** BEGIN Given text **
UNITED STATES COURT OF APPEALS
Filed 1/9/97
FOR THE TENTH CIRCUIT
ELIZABETH KILLEN, HEIDI
KILLEN, HOLLY KILLEN, by their
guardian ad litem, Crit Killen; CRIT
KILLEN and CAROL KILLEN,
individually, No. 95-4196
(D.C. No. 94-CV-1035)
Plaintiffs-Appellants, (D. Utah)
v.
REED & CARNICK, a New Jersey
corporation and THE BLOCK DRUG
COMPANY, a New Jersey
corporation,
Defendants-Appellees.
ORDER AND JUDGMENT *
Before EBEL and HENRY, Circuit Judges, and DOWNES, ** District Judge.
*
This order and judgment is not binding precedent, except under the
doctrines of law of the case, res judicata, and collateral estoppel. The court
generally disfavors the citation of orders and judgments; nevertheless, an order
and judgment may be cited under the terms and conditions of 10th Cir. R. 36.3.
**
Honorable William F. Downes, District Judge, United States District Court
for the District of Wyoming, sitting by designation.
After examining the briefs and appellate record, this panel has determined
unanimously that oral argument would not materially assist the determination of
this appeal. See Fed. R. App. P. 34(a); 10th Cir. R. 34.1.9. The case is therefore
ordered submitted without oral argument.
** END Given text **
** BEGIN Supplied information **
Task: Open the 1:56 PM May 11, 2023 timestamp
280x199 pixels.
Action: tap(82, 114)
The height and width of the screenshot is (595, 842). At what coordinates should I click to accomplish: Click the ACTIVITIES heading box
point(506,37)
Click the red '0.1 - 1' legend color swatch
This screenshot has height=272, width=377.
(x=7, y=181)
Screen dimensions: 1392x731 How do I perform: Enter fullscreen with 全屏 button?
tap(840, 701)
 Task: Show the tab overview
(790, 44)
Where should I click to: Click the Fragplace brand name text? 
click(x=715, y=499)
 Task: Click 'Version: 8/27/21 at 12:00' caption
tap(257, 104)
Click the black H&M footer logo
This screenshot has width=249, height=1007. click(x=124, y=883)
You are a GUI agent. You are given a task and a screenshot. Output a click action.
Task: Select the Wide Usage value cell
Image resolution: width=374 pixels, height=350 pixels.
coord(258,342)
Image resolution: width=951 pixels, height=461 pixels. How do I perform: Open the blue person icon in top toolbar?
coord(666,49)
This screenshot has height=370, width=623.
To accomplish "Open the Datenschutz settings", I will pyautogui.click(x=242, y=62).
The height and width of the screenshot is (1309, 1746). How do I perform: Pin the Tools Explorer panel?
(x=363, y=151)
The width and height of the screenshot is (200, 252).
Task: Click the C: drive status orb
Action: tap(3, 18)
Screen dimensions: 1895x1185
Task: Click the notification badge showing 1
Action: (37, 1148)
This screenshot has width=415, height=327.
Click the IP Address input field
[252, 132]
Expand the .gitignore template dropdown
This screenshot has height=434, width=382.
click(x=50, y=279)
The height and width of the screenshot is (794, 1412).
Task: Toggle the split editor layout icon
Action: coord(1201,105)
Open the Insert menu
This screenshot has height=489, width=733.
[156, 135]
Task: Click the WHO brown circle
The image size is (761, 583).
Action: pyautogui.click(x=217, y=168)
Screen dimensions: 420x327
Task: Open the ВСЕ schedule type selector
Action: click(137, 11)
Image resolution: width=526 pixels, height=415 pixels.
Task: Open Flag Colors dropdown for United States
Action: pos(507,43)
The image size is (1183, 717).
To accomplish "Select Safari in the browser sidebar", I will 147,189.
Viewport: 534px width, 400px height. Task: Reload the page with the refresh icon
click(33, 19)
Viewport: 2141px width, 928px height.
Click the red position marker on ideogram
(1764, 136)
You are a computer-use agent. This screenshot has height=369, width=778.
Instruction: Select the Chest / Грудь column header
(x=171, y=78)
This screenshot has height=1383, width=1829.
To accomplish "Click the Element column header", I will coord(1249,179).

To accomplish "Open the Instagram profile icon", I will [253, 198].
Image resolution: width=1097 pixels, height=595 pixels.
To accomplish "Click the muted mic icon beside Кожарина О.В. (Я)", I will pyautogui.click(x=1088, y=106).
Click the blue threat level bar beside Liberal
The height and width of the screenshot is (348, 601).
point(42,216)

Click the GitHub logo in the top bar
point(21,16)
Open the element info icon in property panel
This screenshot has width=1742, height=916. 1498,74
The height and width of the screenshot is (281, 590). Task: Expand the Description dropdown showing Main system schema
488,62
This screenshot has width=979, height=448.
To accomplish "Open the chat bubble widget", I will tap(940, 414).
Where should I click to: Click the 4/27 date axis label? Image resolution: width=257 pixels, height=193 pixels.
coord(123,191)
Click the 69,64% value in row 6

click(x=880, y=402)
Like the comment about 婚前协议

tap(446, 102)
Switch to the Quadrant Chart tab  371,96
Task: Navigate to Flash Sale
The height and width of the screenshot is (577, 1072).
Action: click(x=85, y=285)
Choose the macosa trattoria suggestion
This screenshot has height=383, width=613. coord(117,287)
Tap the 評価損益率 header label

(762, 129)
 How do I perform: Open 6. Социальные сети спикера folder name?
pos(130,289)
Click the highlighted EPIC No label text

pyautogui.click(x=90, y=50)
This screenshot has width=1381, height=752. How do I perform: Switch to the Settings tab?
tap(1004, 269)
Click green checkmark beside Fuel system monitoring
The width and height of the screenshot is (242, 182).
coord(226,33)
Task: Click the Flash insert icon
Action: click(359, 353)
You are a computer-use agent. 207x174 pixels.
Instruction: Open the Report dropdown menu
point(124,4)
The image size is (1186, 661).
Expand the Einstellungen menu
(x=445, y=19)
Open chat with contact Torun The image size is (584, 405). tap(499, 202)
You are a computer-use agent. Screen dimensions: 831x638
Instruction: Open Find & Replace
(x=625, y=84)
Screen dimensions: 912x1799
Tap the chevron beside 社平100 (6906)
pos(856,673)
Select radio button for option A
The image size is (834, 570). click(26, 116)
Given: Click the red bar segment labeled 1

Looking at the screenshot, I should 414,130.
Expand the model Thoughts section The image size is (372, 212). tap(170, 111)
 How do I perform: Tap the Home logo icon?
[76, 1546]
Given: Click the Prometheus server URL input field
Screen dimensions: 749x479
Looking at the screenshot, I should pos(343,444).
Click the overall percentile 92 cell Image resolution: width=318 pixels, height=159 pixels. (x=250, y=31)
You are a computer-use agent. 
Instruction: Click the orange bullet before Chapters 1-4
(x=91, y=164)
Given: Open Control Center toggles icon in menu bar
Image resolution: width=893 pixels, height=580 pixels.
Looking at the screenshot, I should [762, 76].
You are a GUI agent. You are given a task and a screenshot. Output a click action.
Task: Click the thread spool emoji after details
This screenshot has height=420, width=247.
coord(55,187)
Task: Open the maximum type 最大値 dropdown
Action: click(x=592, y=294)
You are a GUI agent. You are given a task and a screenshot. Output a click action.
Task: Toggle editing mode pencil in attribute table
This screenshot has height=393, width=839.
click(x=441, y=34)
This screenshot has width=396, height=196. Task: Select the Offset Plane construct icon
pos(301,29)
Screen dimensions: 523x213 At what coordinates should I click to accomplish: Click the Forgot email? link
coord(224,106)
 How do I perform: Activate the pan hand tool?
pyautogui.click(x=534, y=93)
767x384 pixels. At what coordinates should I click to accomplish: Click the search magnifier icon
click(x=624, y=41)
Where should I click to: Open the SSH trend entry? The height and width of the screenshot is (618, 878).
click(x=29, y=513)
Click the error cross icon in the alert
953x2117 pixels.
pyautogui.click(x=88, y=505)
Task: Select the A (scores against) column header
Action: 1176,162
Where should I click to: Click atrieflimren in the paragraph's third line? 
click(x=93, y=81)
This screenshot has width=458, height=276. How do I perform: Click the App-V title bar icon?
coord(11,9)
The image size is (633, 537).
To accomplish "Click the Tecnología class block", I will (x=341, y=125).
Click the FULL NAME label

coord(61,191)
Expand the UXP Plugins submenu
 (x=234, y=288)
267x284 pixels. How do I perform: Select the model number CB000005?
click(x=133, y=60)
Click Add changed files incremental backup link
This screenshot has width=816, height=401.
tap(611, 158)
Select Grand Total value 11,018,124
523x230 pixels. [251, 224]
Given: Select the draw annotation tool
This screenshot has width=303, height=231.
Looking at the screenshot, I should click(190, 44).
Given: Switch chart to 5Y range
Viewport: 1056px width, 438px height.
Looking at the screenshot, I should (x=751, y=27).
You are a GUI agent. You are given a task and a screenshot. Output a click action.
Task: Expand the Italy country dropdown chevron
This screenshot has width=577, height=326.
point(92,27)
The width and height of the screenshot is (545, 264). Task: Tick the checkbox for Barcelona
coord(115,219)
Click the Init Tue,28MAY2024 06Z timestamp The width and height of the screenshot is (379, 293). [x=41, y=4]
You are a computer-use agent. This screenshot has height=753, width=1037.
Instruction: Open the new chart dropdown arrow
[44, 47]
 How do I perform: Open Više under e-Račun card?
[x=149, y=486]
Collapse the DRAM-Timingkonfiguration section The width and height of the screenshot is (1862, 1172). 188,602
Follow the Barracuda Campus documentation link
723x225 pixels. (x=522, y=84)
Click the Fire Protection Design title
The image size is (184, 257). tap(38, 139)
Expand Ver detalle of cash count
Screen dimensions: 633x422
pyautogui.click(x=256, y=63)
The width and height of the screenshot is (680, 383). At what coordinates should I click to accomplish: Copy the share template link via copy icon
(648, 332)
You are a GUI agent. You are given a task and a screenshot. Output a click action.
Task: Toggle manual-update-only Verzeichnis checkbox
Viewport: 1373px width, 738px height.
** END Supplied information **
§ **Task statement**:
Please carry the court order forward, starting right after its final sentence. The lines above bear no relation to the court order.

§ **Task result**:
When plaintiffs failed to comply with a court order to supply final expert
witness reports by November 1, 1995, the district court dismissed their tort suit
against defendants with prejudice. Plaintiffs appeal this order, arguing that the
district court failed to apply the factors set out in Ehrenhaus v. Reynolds, 965
F.2d 916, 921 (10th Cir. 1992), and contending that their action was meritorious
even without expert testimony. We review the imposition of sanctions for abuse
of discretion, see Mobley v. McCormick, 40 F.3d 337, 340 (10th Cir. 1994), and
affirm.
The essence of plaintiffs’ first argument is that the district court erred by
not making express findings on the record which considered the Ehrenhaus
factors. This point is without merit. In their memorandum of points and
authorities in support of dismissal with prejudice, defendants argued the
application of the Ehrenhaus factors to the facts of the case. Appellants’ App.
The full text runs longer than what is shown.